» **Work to complete**: Produce a verbatim transcription of the records below, beginning at the line containing "Edit the 202.00 CPA bid pencil icon" and ending at the final line; include only those lines.

[Source data]
'''

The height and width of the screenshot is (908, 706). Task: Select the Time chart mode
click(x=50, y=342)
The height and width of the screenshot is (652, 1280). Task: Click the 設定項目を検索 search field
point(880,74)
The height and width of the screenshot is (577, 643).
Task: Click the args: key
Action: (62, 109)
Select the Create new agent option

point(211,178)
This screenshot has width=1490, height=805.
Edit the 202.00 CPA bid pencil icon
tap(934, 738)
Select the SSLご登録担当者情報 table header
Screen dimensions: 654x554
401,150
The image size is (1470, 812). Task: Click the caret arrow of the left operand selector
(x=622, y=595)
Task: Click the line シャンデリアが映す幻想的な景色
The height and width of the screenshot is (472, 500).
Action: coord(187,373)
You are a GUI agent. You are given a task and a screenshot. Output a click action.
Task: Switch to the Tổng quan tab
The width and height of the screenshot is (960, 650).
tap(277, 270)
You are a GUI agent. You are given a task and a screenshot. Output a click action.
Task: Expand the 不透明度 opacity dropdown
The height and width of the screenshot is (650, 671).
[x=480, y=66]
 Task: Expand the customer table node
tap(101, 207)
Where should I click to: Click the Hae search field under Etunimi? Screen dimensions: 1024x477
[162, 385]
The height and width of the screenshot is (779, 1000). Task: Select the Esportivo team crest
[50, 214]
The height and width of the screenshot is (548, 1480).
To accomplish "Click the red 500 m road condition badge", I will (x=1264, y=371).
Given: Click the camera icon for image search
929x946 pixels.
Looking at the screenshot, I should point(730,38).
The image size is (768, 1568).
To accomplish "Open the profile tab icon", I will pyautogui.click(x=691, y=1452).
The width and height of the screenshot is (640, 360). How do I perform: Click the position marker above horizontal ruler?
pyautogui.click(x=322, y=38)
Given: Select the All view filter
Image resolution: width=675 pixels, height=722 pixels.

'''

» **Solution for this problem**:
Edit the 202.00 CPA bid pencil icon
tap(934, 738)
Select the SSLご登録担当者情報 table header
Screen dimensions: 654x554
401,150
The image size is (1470, 812). Task: Click the caret arrow of the left operand selector
(x=622, y=595)
Task: Click the line シャンデリアが映す幻想的な景色
The height and width of the screenshot is (472, 500).
Action: coord(187,373)
You are a GUI agent. You are given a task and a screenshot. Output a click action.
Task: Switch to the Tổng quan tab
The width and height of the screenshot is (960, 650).
tap(277, 270)
You are a GUI agent. You are given a task and a screenshot. Output a click action.
Task: Expand the 不透明度 opacity dropdown
The height and width of the screenshot is (650, 671).
[x=480, y=66]
 Task: Expand the customer table node
tap(101, 207)
Where should I click to: Click the Hae search field under Etunimi? Screen dimensions: 1024x477
[162, 385]
The height and width of the screenshot is (779, 1000). Task: Select the Esportivo team crest
[50, 214]
The height and width of the screenshot is (548, 1480).
To accomplish "Click the red 500 m road condition badge", I will (x=1264, y=371).
Given: Click the camera icon for image search
929x946 pixels.
Looking at the screenshot, I should point(730,38).
The image size is (768, 1568).
To accomplish "Open the profile tab icon", I will pyautogui.click(x=691, y=1452).
The width and height of the screenshot is (640, 360). How do I perform: Click the position marker above horizontal ruler?
pyautogui.click(x=322, y=38)
Given: Select the All view filter
Image resolution: width=675 pixels, height=722 pixels.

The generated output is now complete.